Speaking Truth to Power - Anita Hill [173]
Because sexual harassment claims involve issues of substantive law, the nomination process should never be turned into a forum for resolution of such claims. The Senate Judiciary Committee lacks the process, the authority, and the legal competence to hear such. The charge of the committee is to advise on the nominee’s qualifications. Nevertheless, since sexual harassment was central to the nominee’s qualifications, the members of the committee should have educated themselves on the issue before them. Evidence that you failed to do so lies in your use of social myths to explain my testimony, your refusal to utilize information provided by experts on sexual harassment, and your deviation from your own procedural rules in hearing the testimony as presented.
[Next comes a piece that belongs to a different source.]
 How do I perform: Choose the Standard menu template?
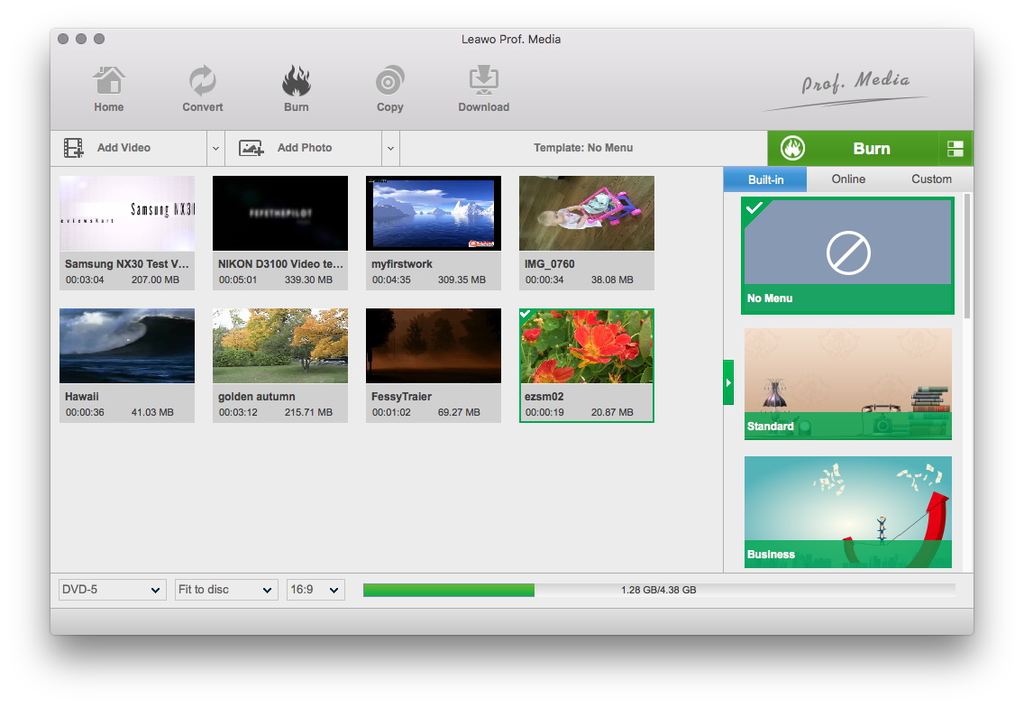tap(848, 384)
Myths that support harassment and deny legitimacy of such claims abound. Society points to women’s ambition and ingratitude in the face of harassment claims to show that they are insincere or unworthy of public concern. Often, those charged with evaluating a claim explained it away as a response to social or professional rejection despite the lack of factual support for such explanations. Women are accused of using harassment as a scapegoat for a variety of other alleged problems ranging from incompetence to social deficiencies described as sexually aggressive, prudish, man-hating, and erotomaniacal. Often these characteristics are attributed to the same person despite the apparent contradictions. Underlying all is the grand myth that women control male sexuality—whether at home, on the streets, or at work, regardless of the relative physical strength or social power of the participants. Consequently, the presumption is that all sexual behavior is “welcomed” because a woman either invited it or did not prevent it. At some point in the hearing and aftermath, your members employed all of these myths. Along with the public, I watched the hearing as members of your committee attributed to me motives, traits, and characteristics that were designed to further obscure the matter before you rather than shed light on how Clarence Thomas conducted himself in public office. Your members advanced your theories despite their logical inconsistencies and lack of factual support. In doing so you pandered to myths and misconceptions about women in general and sexual harassment in particular or simply failed to distinguish myth from reality and created a world where sexual harassment is a figment of an accuser’s imagination.
The reality of sexual harassment is that most women do say no to harassment but too often are stuck with the interpretation of her harasser that her no meant yes or, at least, “maybe.” The idea that even forcefully saying no stops the behavior misperceives the basis for harassment and the dynamics of such interaction. Targets of harassment are all too often not in control of the harasser’s behavior or the general environment in which the harassment takes place. Harassment is abuse of power manifested in the form of sexual coercion. In the same way that saying no to the use of the club rarely stops its use or the threat of it, saying no to harassment does not end it absent some greater power to back up the refusal.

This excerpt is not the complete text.